A Polícia Federal não descarta a possibilidade de que mais pessoas tenham passado pelo procedimento especificamente na garagem da Coordenadas. Na lista de 80 pessoas, no entanto, não constam os nomes de Clésio Andrade e de Alencar da Silveira Júnior.
Ampolas de soro
Na sexta-feira, 26, a Polícia Federal deflagrou a Operação Camarote para investigar a denúncia de vacinação irregular pelos empresários. Foram cumpridos mandados de busca e apreensão na empresa que aparece nos vídeos aos quais os Estadão teve acesso e na casa dos empresários. A lista com os mais de 80 nomes que teriam passado pelo procedimento foi encontrada durante a operação.
Nas diligências dessa terça-feira, 30, a PF encontrou na residência da falsa enfermeira ampolas de soro fisiológico. O material vai ser periciado. "Tudo indica, no entanto, que era esse o material utilizado, dizendo ser vacina da covid-19", aponta fonte próxima às investigações. Em depoimento à Polícia Federal, a falsa enfermeira permaneceu calada, e não quis contar aos investigadores de que maneira convenceu os empresários de que tinha em mãos vacina contra a covid-19.
A corporação segue apurando se outras pessoas participaram do que pode se confirmar como golpe. A PF vinha trabalhando com a possibilidade de que o produto utilizado na garagem da empresa fosse realmente uma vacina contra a doença, que poderia ter sido importada ilegalmente ou desviada de algum ponto da rede pública de saúde.
Com as diligências dessa terça, no entanto, as duas possibilidades perderam força. Ainda não está fechada a que tipo de crime os empresários poderão ser enquadrados. "Isso vai depender do resultado final da investigação. Talvez haja alguma responsabilização por culpa, uma vez que foram eles quem organizaram a vacinação, permitindo que fosse aplicada a várias outras pessoas. É prematuro dizer", afirma um dos integrantes da PF que participaram das diligências.
Em nota, A PF afirma ter cumprido mandados de busca e apreensão na residência da suposta enfermeira e de seu filho, e também de uma clínica. "Os dois são suspeitos de comercializar e aplicar vacinas contra covid-19 de origem ilícita. A Polícia Civil trabalha com três linhas investigativas: as vacinas terem sido importadas ilegalmente, desviadas do Ministério da saúde ou de serem falsificadas".

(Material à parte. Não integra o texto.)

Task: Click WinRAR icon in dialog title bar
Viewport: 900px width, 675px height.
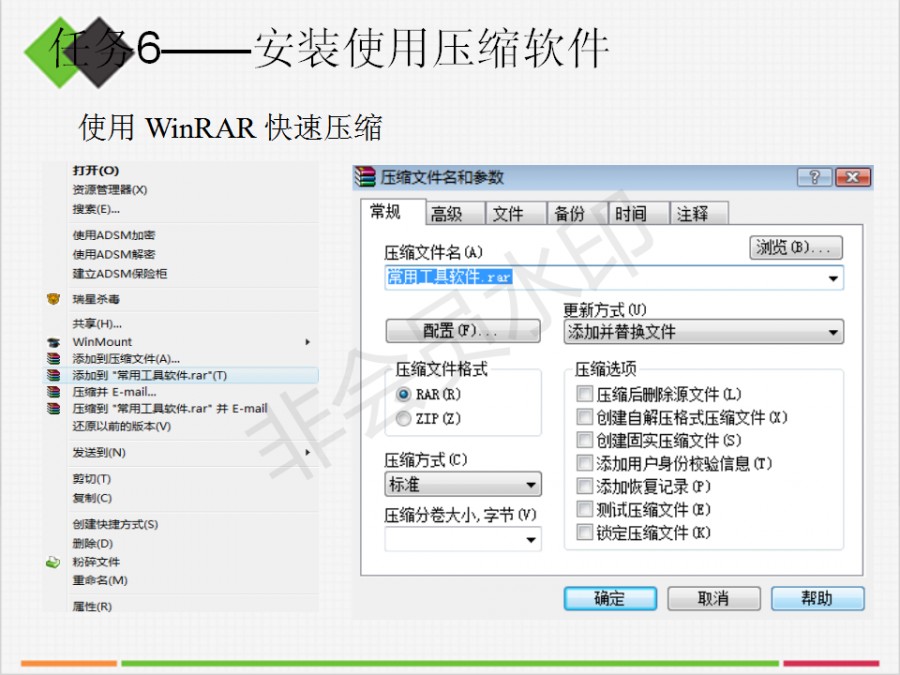Action: 367,178
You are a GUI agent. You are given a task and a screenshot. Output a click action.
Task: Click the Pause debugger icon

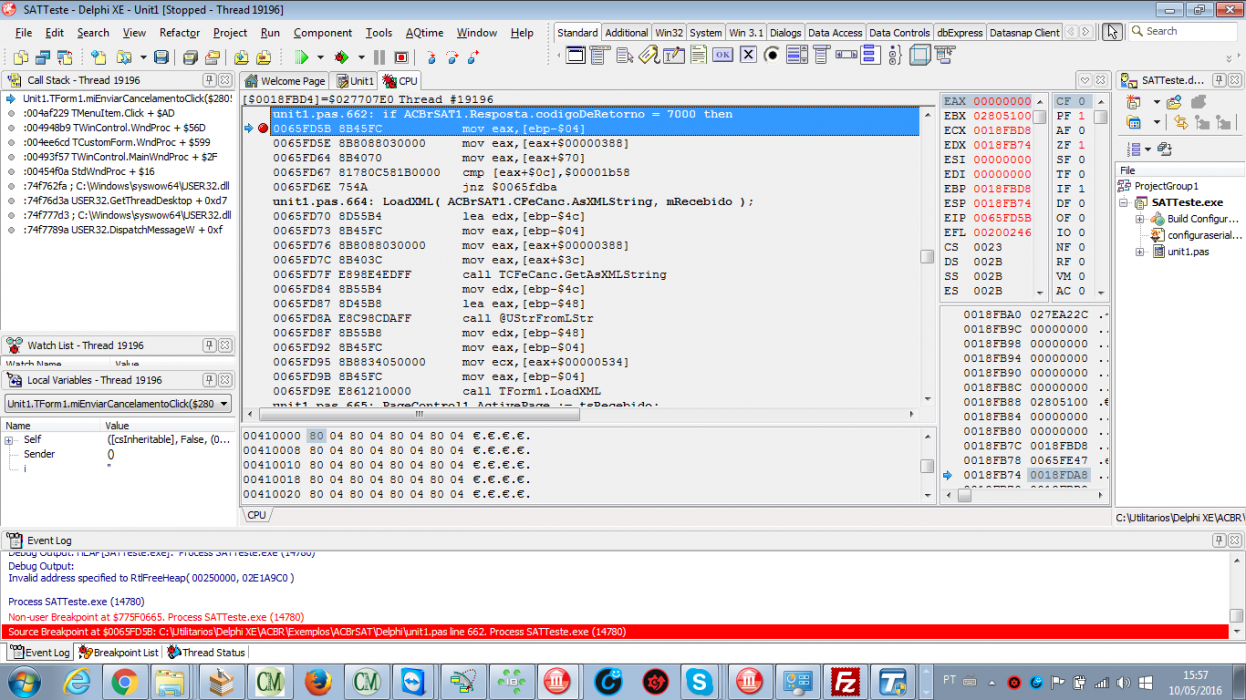tap(379, 57)
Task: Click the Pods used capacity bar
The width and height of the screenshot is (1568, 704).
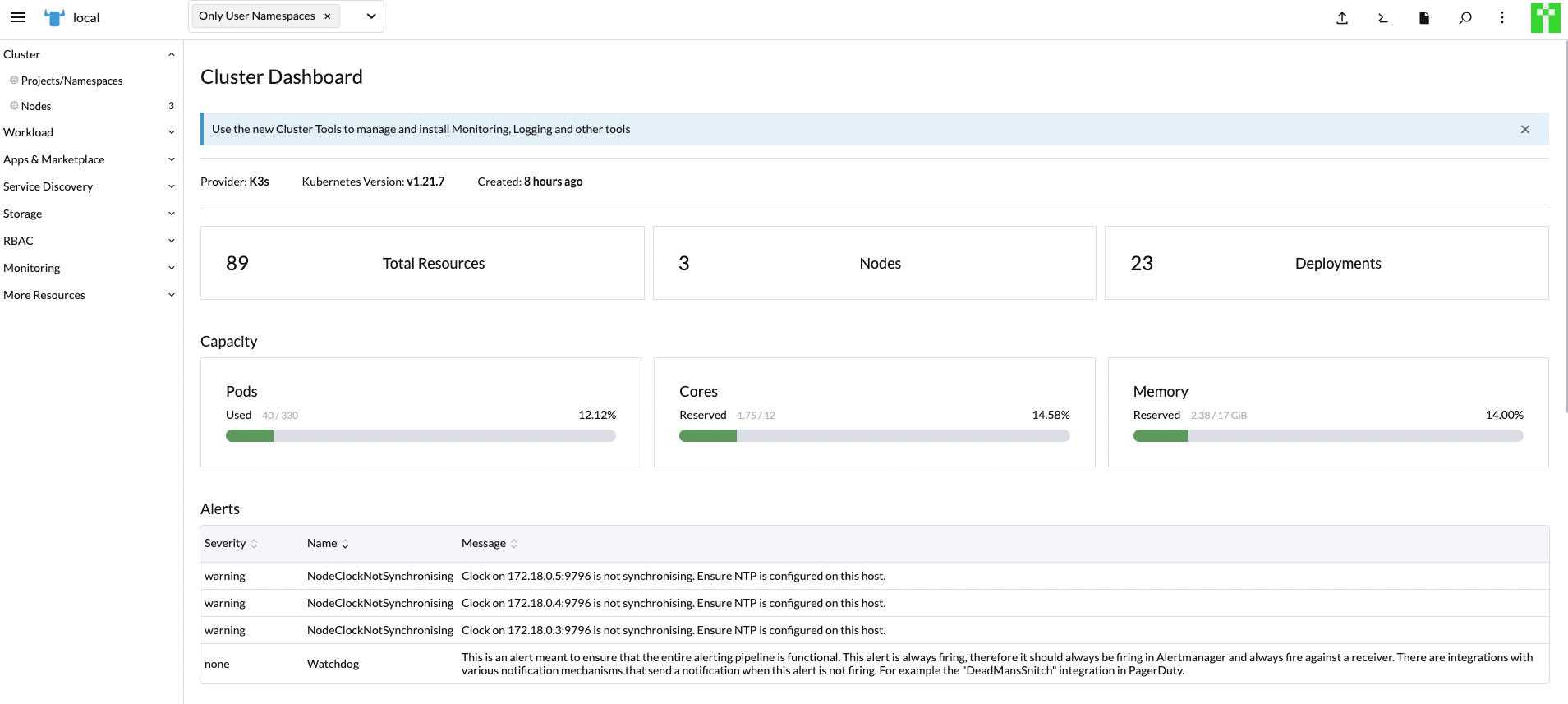Action: coord(421,436)
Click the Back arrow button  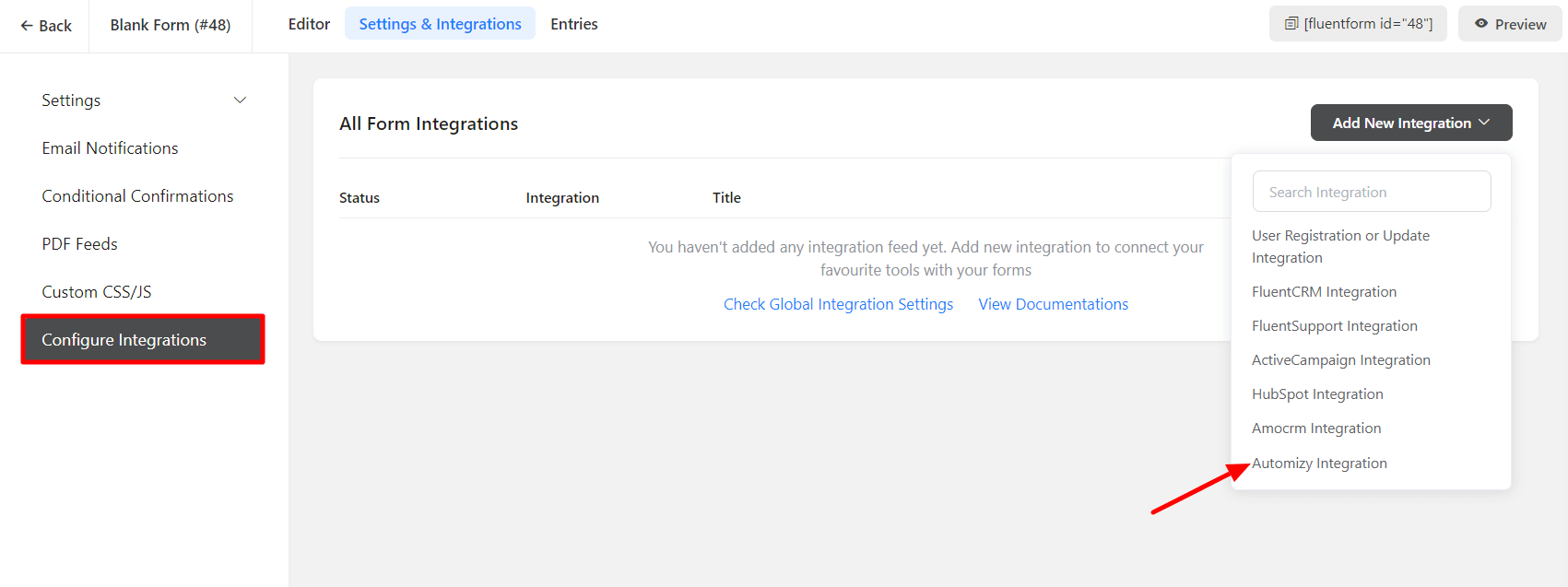point(45,26)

A falsa enfermeira, conforme a nota, tem passagem por furto e teria vendido o que oferecia como vacina contra a covid-19 a outras pessoas. Além da mãe e filho, um homem também estaria envolvido no esquema. Todos foram ouvidos na sede da PF em Belo Horizonte. A falsa enfermeira foi enquadrada no Artigo 273 do Código Penal, que pune com período de 10 a 15 anos de prisão quem "falsificar, corromper, adulterar ou alterar produto destinado a fins terapêuticos ou medicinais".
A falsa enfermeira foi encaminhada para a Penitenciária Estevão Pinto, na capital mineira. "As investigações continuam, com oitiva das pessoas que teriam sido vacinadas pela mulher e demais pessoas que a teriam indicado para terceiros", diz outra nota da PF, divulgada nesta quarta-feira, 31. As outras duas pessoas que prestaram depoimento foram liberadas e, segundo a corporação, voltarão a ser ouvidas.
A reportagem não conseguiu contato com a Saritur nem com a defesa da mulher presa pela PF nas diligências dessa terça-feira.